GIVEN INFORMATION
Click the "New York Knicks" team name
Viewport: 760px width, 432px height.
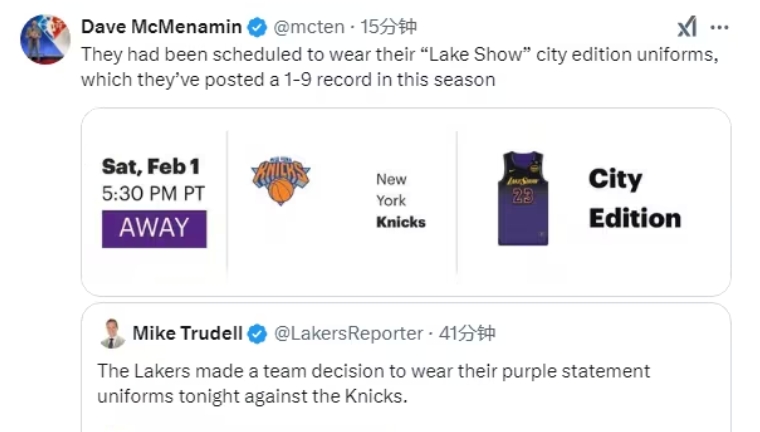pyautogui.click(x=400, y=200)
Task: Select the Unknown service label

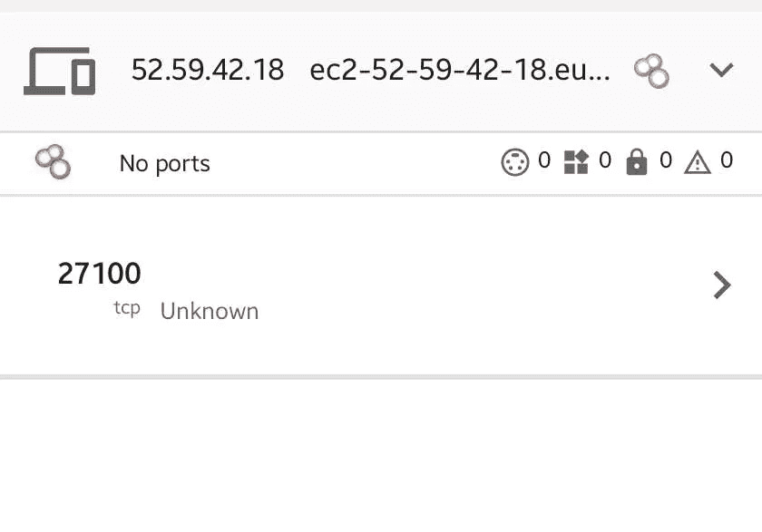Action: pos(210,311)
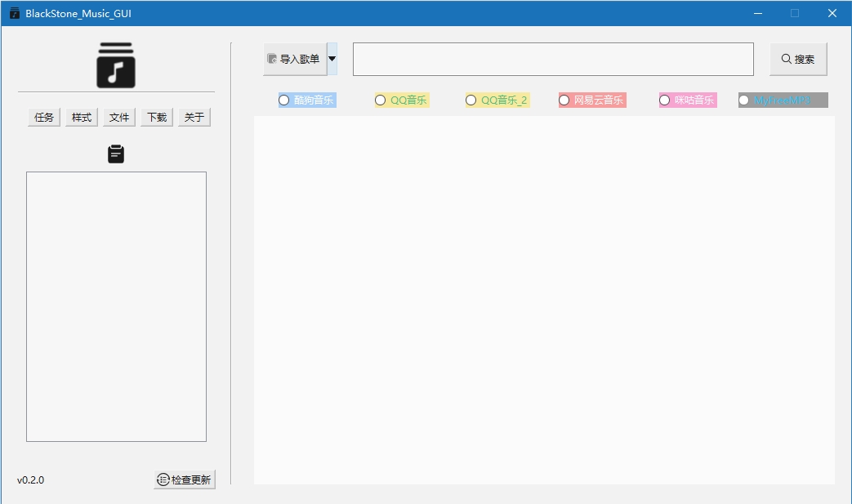Open the 样式 style menu
The height and width of the screenshot is (504, 852).
(x=82, y=118)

WHAT THE TASK ASKS
All of the lines above should be printed exactly, minus the pictures.

REPLY TO THE EXERCISE
Click the "New York Knicks" team name
Viewport: 760px width, 432px height.
pyautogui.click(x=400, y=200)
Task: Select the Unknown service label

Action: pos(210,311)
Open the 样式 style menu
The height and width of the screenshot is (504, 852).
(x=82, y=118)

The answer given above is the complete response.